• _Work instructions_:
Take the records below and extract, word for word, the lines from the one containing "Instruction: Visit the Threadless link" through the final line, inclusive. Omit pictures.

########################################

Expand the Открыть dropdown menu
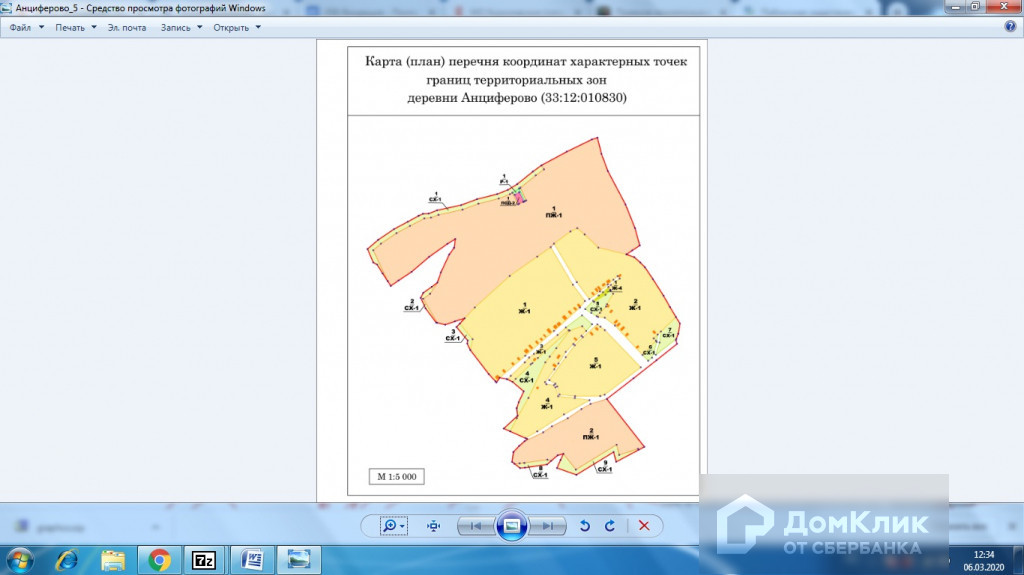 tap(237, 27)
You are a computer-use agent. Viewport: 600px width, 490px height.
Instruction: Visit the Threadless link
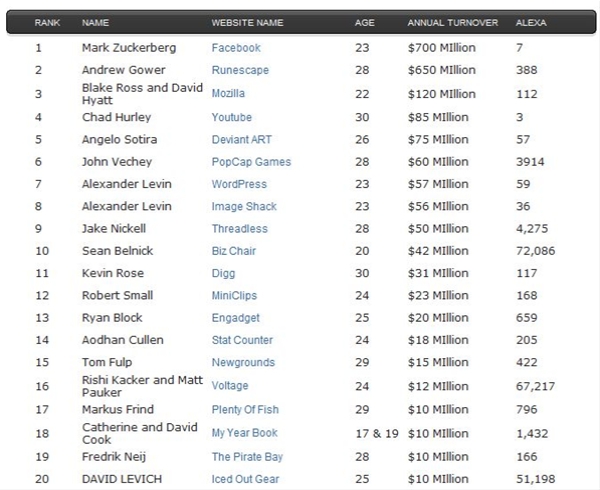240,229
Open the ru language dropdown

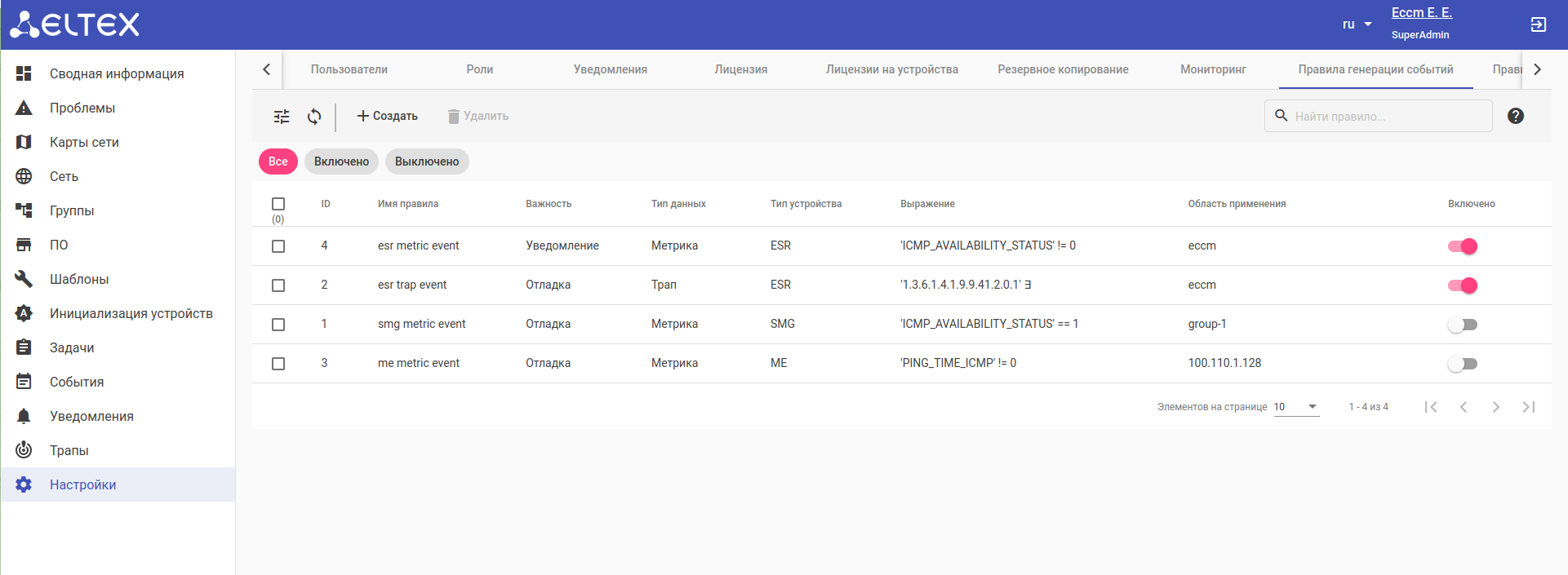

########################################

• _Response to this exercise_:
Instruction: Visit the Threadless link
240,229
Open the ru language dropdown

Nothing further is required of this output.